⟨

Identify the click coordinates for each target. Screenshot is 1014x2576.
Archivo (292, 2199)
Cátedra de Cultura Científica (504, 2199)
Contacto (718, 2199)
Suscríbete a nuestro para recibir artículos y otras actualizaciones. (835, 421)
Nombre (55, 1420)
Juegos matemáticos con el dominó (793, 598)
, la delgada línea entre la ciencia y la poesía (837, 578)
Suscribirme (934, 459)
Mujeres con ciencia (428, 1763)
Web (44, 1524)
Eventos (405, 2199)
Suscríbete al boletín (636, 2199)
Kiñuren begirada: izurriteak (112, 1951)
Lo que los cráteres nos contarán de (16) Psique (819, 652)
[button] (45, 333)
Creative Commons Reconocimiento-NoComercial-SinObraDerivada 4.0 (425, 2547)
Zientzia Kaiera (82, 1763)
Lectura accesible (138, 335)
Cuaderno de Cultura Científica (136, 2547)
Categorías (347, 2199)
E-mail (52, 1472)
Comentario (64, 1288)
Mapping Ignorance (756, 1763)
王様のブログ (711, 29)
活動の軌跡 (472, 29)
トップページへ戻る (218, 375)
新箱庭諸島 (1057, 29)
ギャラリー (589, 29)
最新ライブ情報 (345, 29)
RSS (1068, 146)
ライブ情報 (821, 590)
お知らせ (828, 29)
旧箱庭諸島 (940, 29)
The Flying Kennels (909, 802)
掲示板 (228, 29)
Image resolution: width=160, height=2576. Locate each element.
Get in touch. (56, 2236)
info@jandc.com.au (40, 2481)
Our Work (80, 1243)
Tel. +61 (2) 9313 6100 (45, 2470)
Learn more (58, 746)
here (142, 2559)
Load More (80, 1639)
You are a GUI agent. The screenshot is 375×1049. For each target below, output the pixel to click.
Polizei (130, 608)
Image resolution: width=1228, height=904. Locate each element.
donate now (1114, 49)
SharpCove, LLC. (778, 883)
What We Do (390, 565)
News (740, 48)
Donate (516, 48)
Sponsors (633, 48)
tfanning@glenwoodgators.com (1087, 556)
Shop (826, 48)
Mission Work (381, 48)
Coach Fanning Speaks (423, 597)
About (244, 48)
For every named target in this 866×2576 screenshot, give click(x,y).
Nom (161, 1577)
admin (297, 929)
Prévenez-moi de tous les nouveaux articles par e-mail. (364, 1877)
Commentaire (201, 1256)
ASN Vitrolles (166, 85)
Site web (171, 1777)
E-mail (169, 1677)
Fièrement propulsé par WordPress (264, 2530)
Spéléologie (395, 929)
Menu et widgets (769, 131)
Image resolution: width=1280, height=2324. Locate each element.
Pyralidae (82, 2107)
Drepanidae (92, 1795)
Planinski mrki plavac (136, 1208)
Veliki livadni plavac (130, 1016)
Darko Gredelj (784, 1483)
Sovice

⟩

What you have to do
Rewrite every line from the start of the records up to and including the line with "Load More (80, 1639)", requests included, and scale each answer coordinate by 2.25, rounding to whole numbers with halves rounded up. Leave the numbers in the requests and their format samples unchanged.

Solution
Identify the click coordinates for each target. Screenshot is 1014x2576.
Archivo (657, 4948)
Cátedra de Cultura Científica (1134, 4948)
Contacto (1616, 4948)
Suscríbete a nuestro para recibir artículos y otras actualizaciones. (1879, 947)
Nombre (124, 3195)
Juegos matemáticos con el dominó (1784, 1346)
, la delgada línea entre la ciencia y la poesía (1883, 1301)
Suscribirme (2102, 1033)
Mujeres con ciencia (963, 3967)
Web (99, 3429)
Eventos (911, 4948)
Suscríbete al boletín (1431, 4948)
Kiñuren begirada: izurriteak (252, 4390)
Lo que los cráteres nos contarán de (16) Psique (1843, 1467)
[button] (101, 749)
Creative Commons Reconocimiento-NoComercial-SinObraDerivada 4.0 (956, 5731)
Zientzia Kaiera (185, 3967)
Lectura accesible (311, 754)
Cuaderno de Cultura Científica (306, 5731)
Categorías (781, 4948)
E-mail (117, 3312)
Comentario (144, 2898)
Mapping Ignorance (1701, 3967)
王様のブログ (1600, 65)
活動の軌跡 (1062, 65)
トップページへ戻る (491, 844)
新箱庭諸島 (2378, 65)
ギャラリー (1325, 65)
最新ライブ情報 (776, 65)
RSS (2403, 329)
ライブ情報 (1847, 1328)
お知らせ (1863, 65)
旧箱庭諸島 (2115, 65)
The Flying Kennels (2045, 1805)
掲示板 (513, 65)
Image resolution: width=160, height=2576. Locate each element.
Get in touch. (126, 5031)
info@jandc.com.au (90, 5582)
Our Work (180, 2797)
Tel. +61 (2) 9313 6100 (101, 5558)
Learn more (131, 1679)
here (320, 5758)
Load More (180, 3688)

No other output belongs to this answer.